▸ Text provided:
=== Section Start ===
We are in the era of peak TV, where we are constantly bombarded with a blizzard of TV shows and the obligation that comes with keeping up with them. Inevitably, we are also seeing an uptick in the representation of the LGBTQ community. It’s rather sad that, in this post-millennial age, we still harbour the myth that gay culture on TV corrupts children. It’s being cast as an inducer of moral decay, and a nasty, terrible leech that feeds off children’s innocence and leaves them as dark, twisted, sentient beings.
Growing up as a child, LGBTQ television wasn’t accessible, because it wasn’t visible then as it is now. Comics and cartoons, with their bright, hyperbolic air, were safely grounded in the sweet, conventional notions of family. In fact, it was too safe that parents could blissfully leave their kids with these materials without worrying about them corrupting their minds.
But now, even the everyday children cartoon show straddles a gay character arc, subtly challenging society-based prescriptions of sexuality and gender. For a fact, I know parents try as much as they can to limit what their children view on television, like sex and gratuitous violence. But for the on-screen portrayals of LGTBQ characters, there’s usually a collective moral panic and the overflogged argument that children have to be “protected” from the scourge of homosexuality.
In 2015, public outcry forced MultiChoice Nigeria to pull off I am Jazz from its schedule. That an American reality TV series about a transgender girl named Jazz Jennings was stifled to death even before it began showing. On Disney Channel, the live-action show Good Luck Charlie, which aired from 2010 to 2014, featured lesbian parents in an episode in its final season and faced backlash from One Million Moms, a conservative group. In 2016, Nickelodeon’s animated series Loud House, though lauded for its portrayal of two married interracial gay dads, still attracted negative responses, encouraging parents to forbid their children from watching the show.
These examples are strongly indicative of the toxic, sex-gender normativities and structures that have calcified into the backbone of our society, dictating oppressive ideals and punishing those who don’t comply.
The question shouldn’t be if we are ready to expose our children to gay culture or LGBTQ-inclusive shows, but how we can utilise them as a tool to help unlearn homophobia. The society is what it is today because homophobia has been taught to children from homes, internalised and nurtured into adulthood, so that it forms a part of who they are. More to the point, there is a nuance and complexity that comes with the portrayal of LGBTQ characters that offers diversity and inclusion, a breakaway from the essentialising of heterosexuality and restrictive gender norms. Catch them young, the phrase goes, isn’t what we should be doing?
=== Section End ===
▸ Listed entries:
=== Section Start ===
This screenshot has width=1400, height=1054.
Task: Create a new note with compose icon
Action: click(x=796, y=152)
=== Section End ===
=== Section Start ===
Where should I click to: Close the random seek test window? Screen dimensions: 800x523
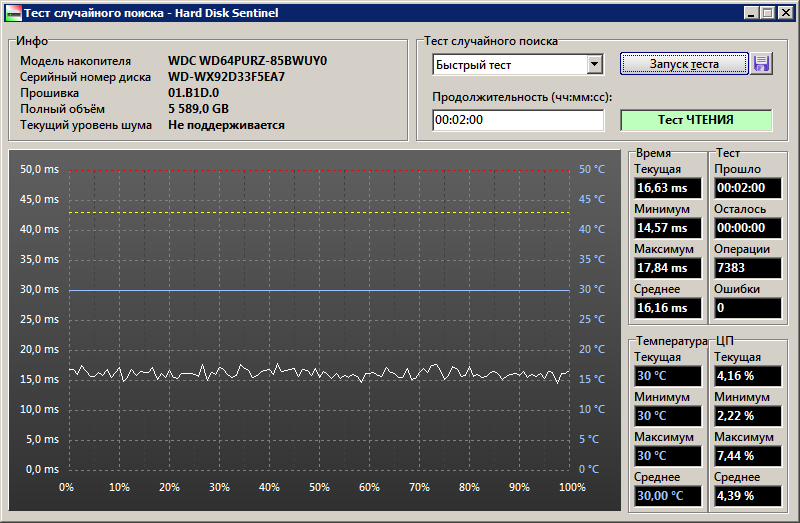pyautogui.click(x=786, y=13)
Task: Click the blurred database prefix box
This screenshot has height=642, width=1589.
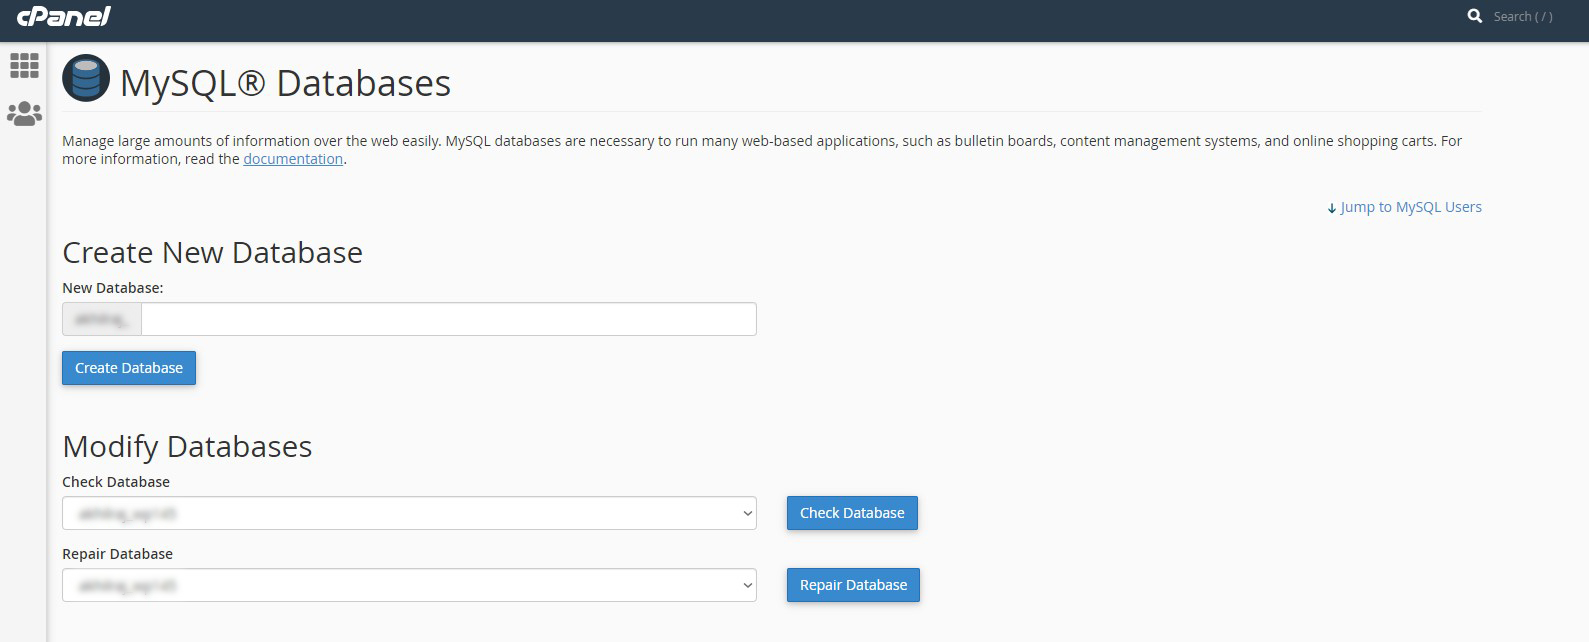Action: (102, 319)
=== Section End ===
=== Section Start ===
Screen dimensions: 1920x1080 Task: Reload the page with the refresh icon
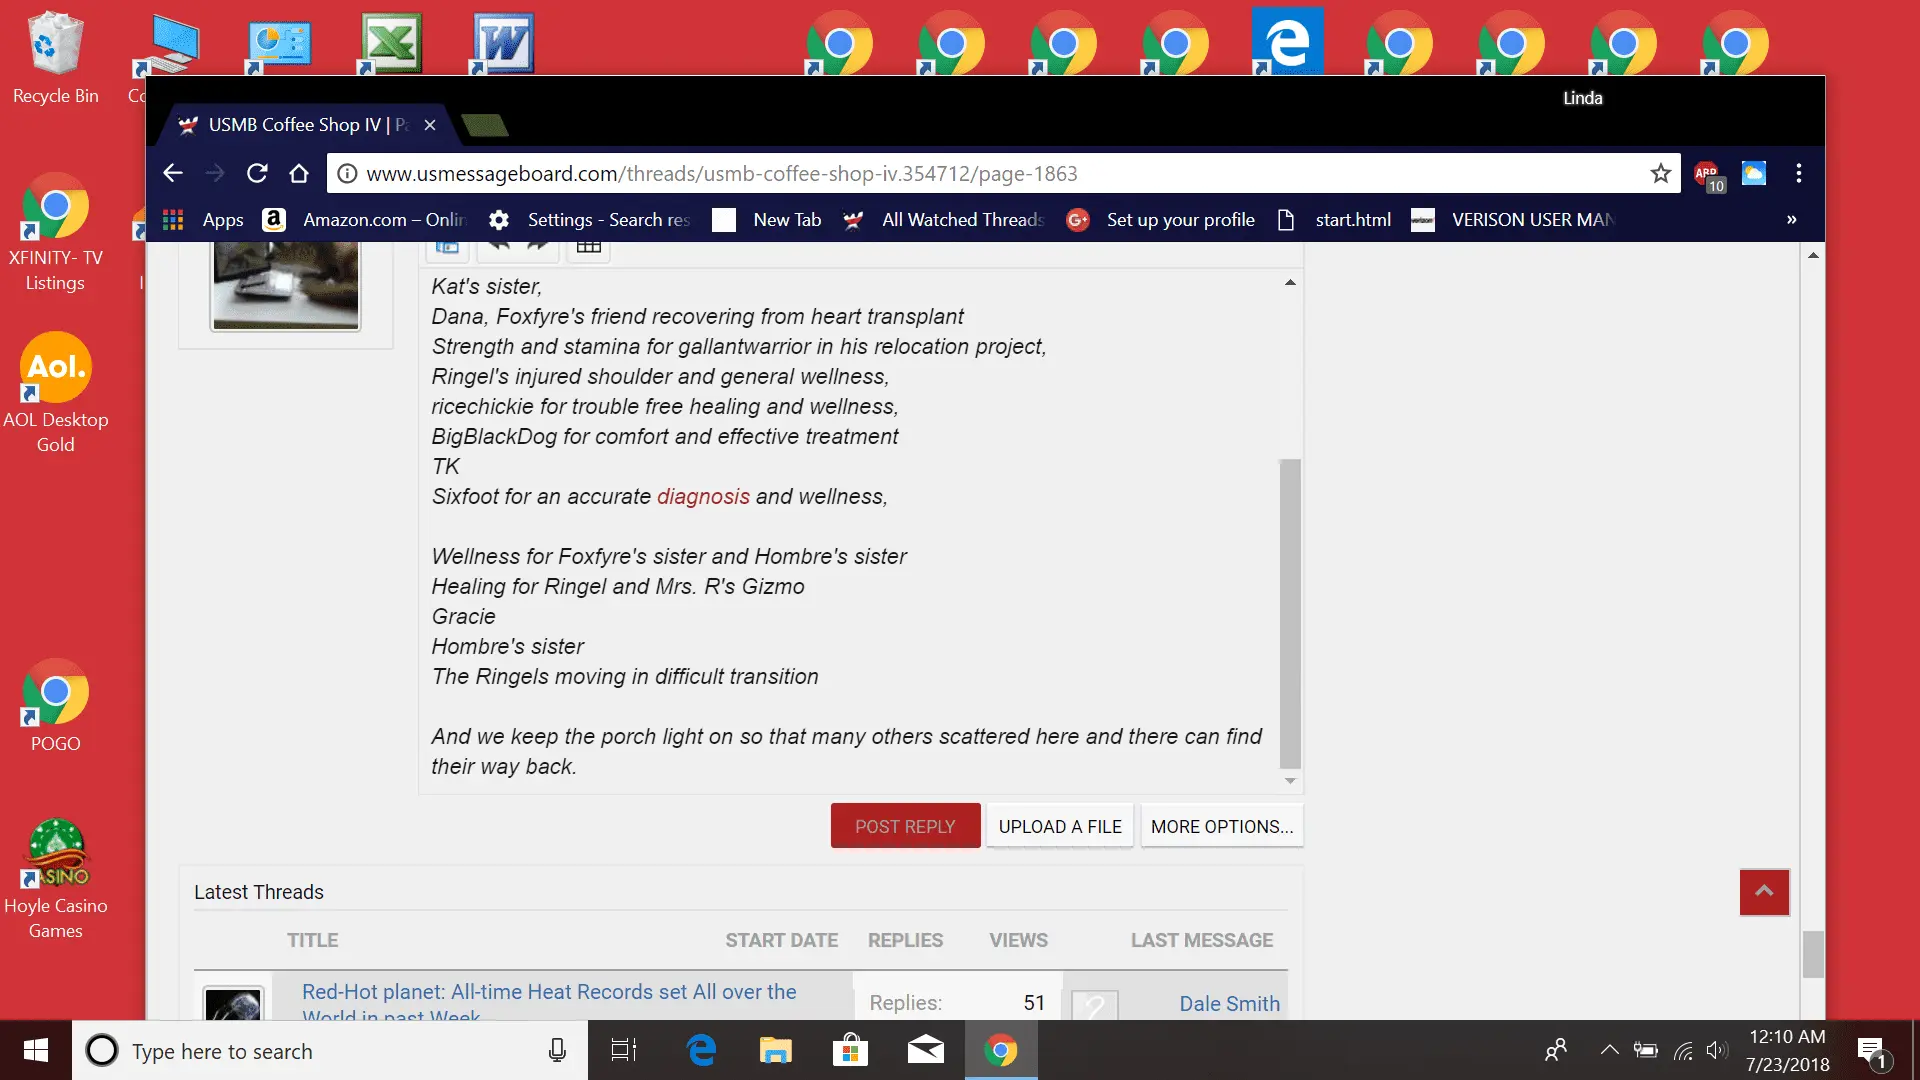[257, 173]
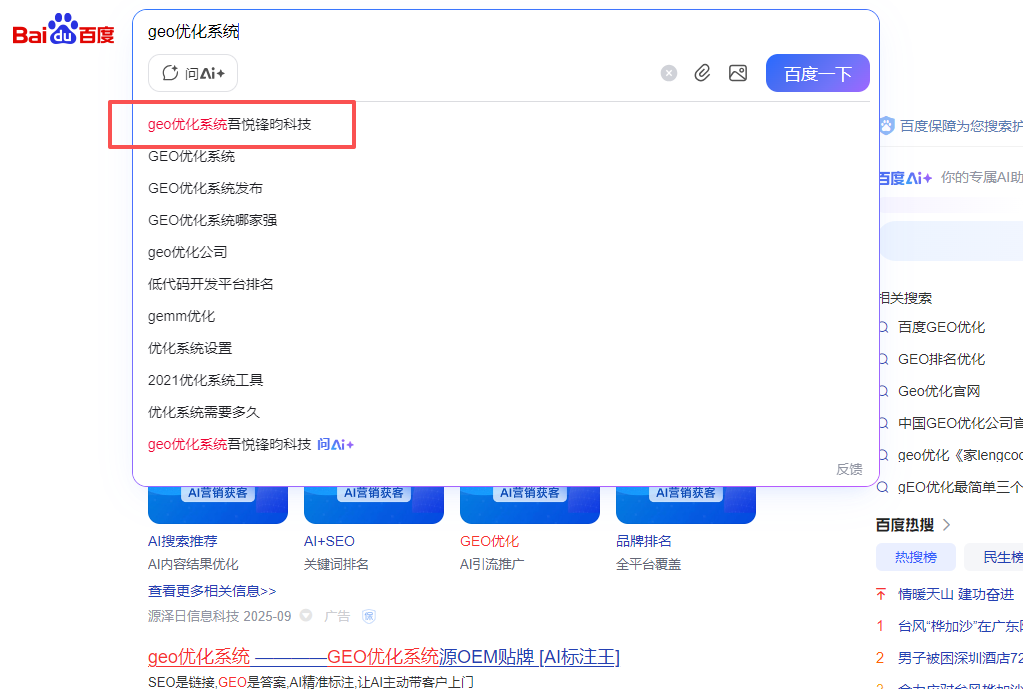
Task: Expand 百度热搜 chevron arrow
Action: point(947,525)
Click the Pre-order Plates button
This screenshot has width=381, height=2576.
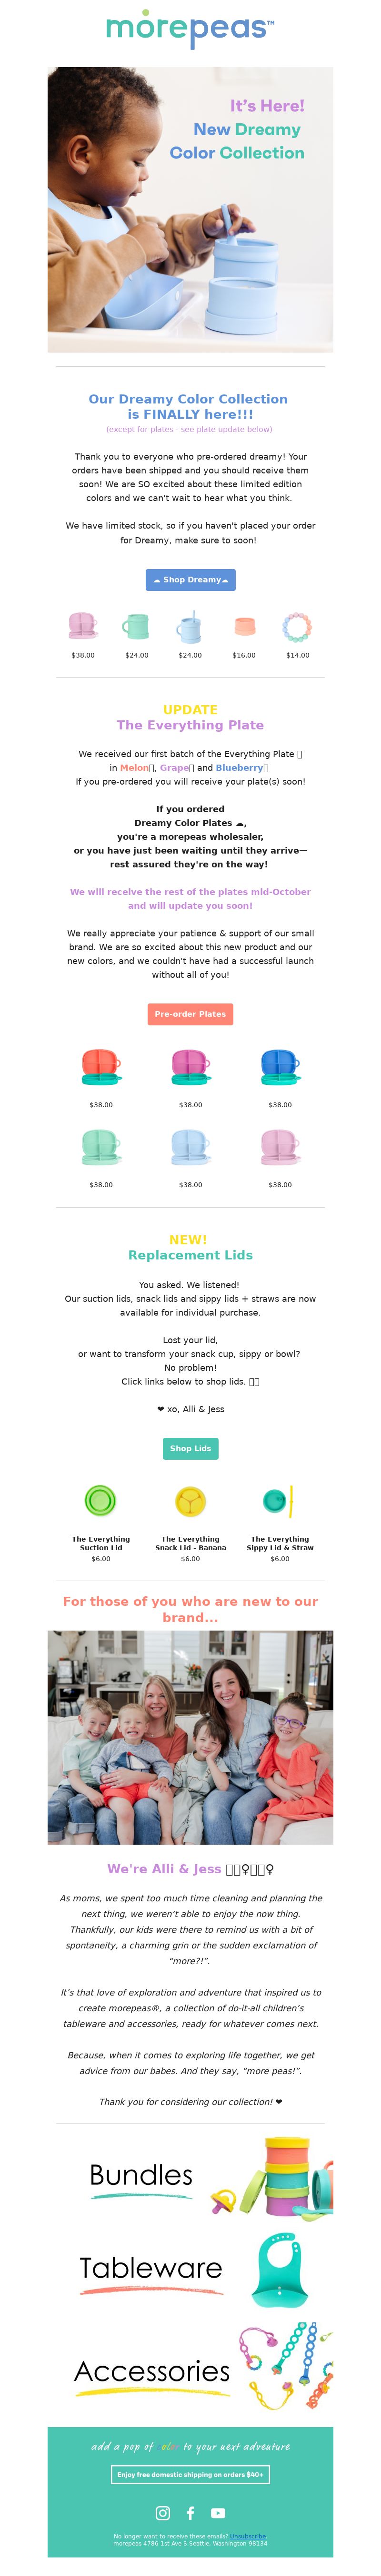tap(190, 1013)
=== Section End ===
▸ Directions:
A: Which TV shows does the essay on LGBTQ representation in TV name?
B: Answer these questions from the essay on LGBTQ representation in TV:
(i) Why was LGBTQ television not accessible to the writer as a child?
(ii) In what year was I am Jazz pulled from the MultiChoice Nigeria schedule?
(iii) What phrase does the essay quote in its final lines?

▸ Solved problems:
A:
I am Jazz
Good Luck Charlie
Loud House

B:
(i) It wasn't visible then as it is now.
(ii) 2015
(iii) "Catch them young"